作者
Long Tang,Jingshui Zhang,Yanan Xu,Tingting Xu,Yi Yang,Jun Wang
摘要
Abstract Background Blood pressure (BP) exhibits seasonal variations, with peaks reported in winter. However, the association between seasonal variations and blood pressure variability in patients with new-onset essential hypertension is not fully understood. This study evaluated the potential association of seasonal variations with new-onset essential hypertension. Methods This retrospective observational study recruited a total of 440 consecutive patients with new-onset essential hypertension who underwent 24-h ambulatory electrocardiograph (ECG) and BP measurement at our department between January 2019 and December 2019. Demographic and baseline clinical data including BP variability, heart rate variability, and blood tests were retrieved. Multivariate linear regression analysis was performed to identify factors independently associated with mean BP and BP variability. Results Among the 440 patients recruited, 93 cases were admitted in spring, 72 in summer, 151 in autumn, and 124 in winter.

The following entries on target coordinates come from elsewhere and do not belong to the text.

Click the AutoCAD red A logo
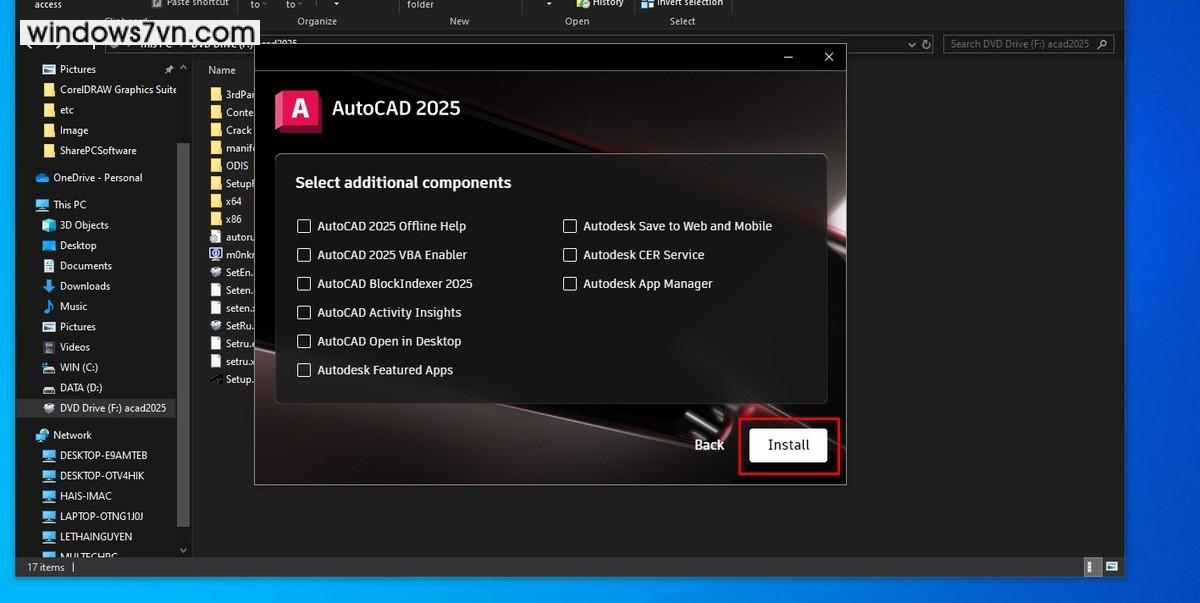1200x603 pixels. [x=298, y=109]
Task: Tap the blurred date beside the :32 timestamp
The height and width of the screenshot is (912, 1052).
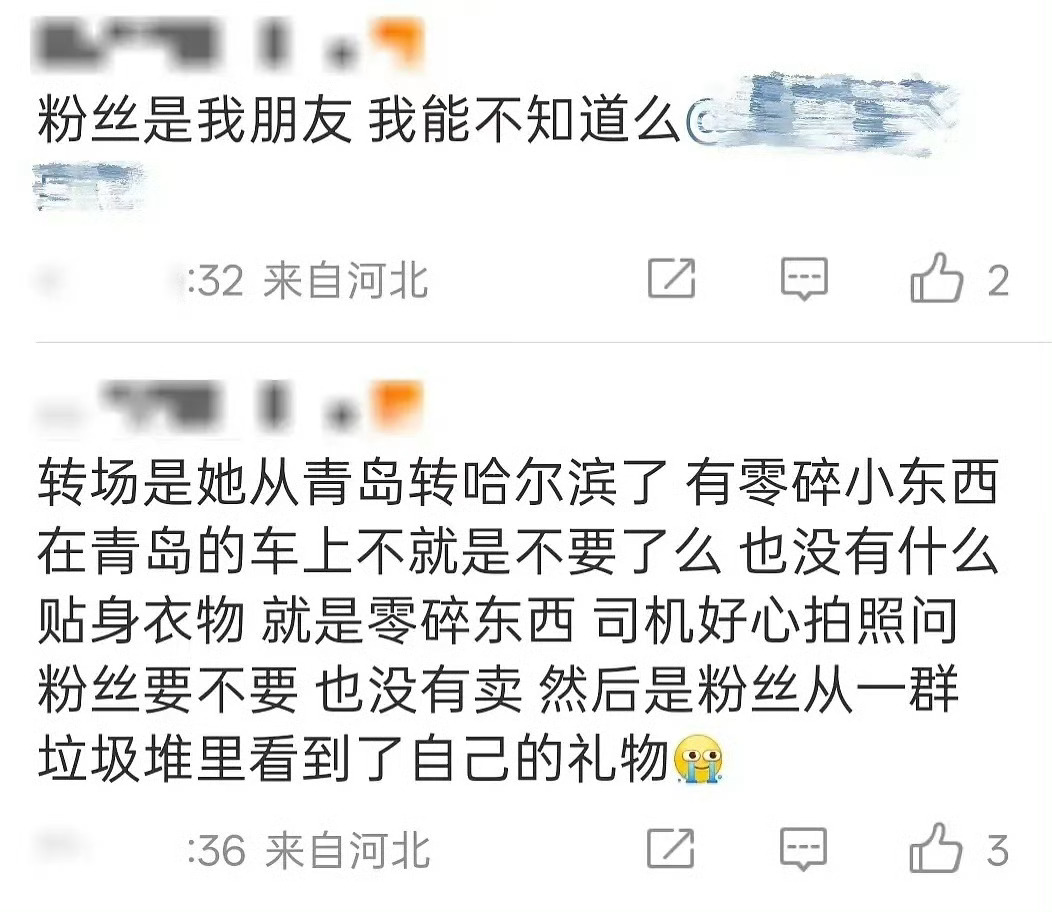Action: click(x=107, y=281)
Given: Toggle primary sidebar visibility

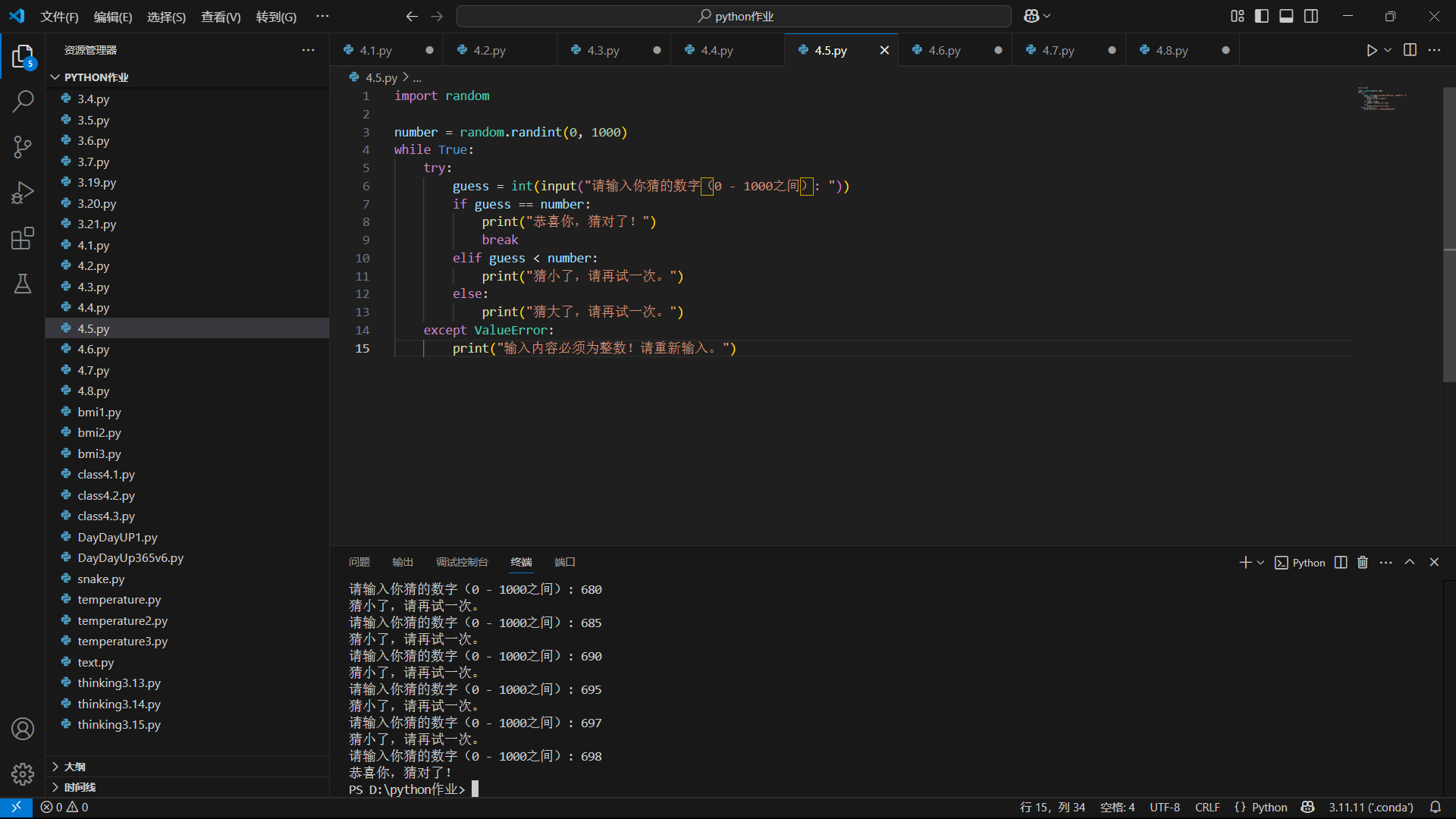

Univariate analysis revealed that systolic BP (SBP), diastolic BP (DBP), high-sensitivity C-reactive protein, SBP drop rate, DBP drop rate, 24-h standard deviation of SBP, 24-h standard deviation of DBP, 24-h SBP coefficient of variation, and 24-h DBP coefficient of variation were associated with patients admitted in winter ( P < 0.05 for all). Multivariate linear regression analysis showed that winter was the influencing factor of 24-h standard deviation of SBP ( B = 1.851, t = 3.719, P < 0.001), 24-h standard deviation of DBP ( B = 1.176, t = 2.917, P = 0.004), 24-h SBP coefficient of variation ( B = 0.015, t = 3.670, P < 0.001), and 24-h DBP coefficient of variation ( B = 0.016, t = 2.849, P = 0.005) in hypertensive patients. Conclusions Seasonal variations are closely associated with BP variability in patients with new-onset essential hypertension. Our study provides insight into the underlying pathogenesis of new-onset essential hypertension.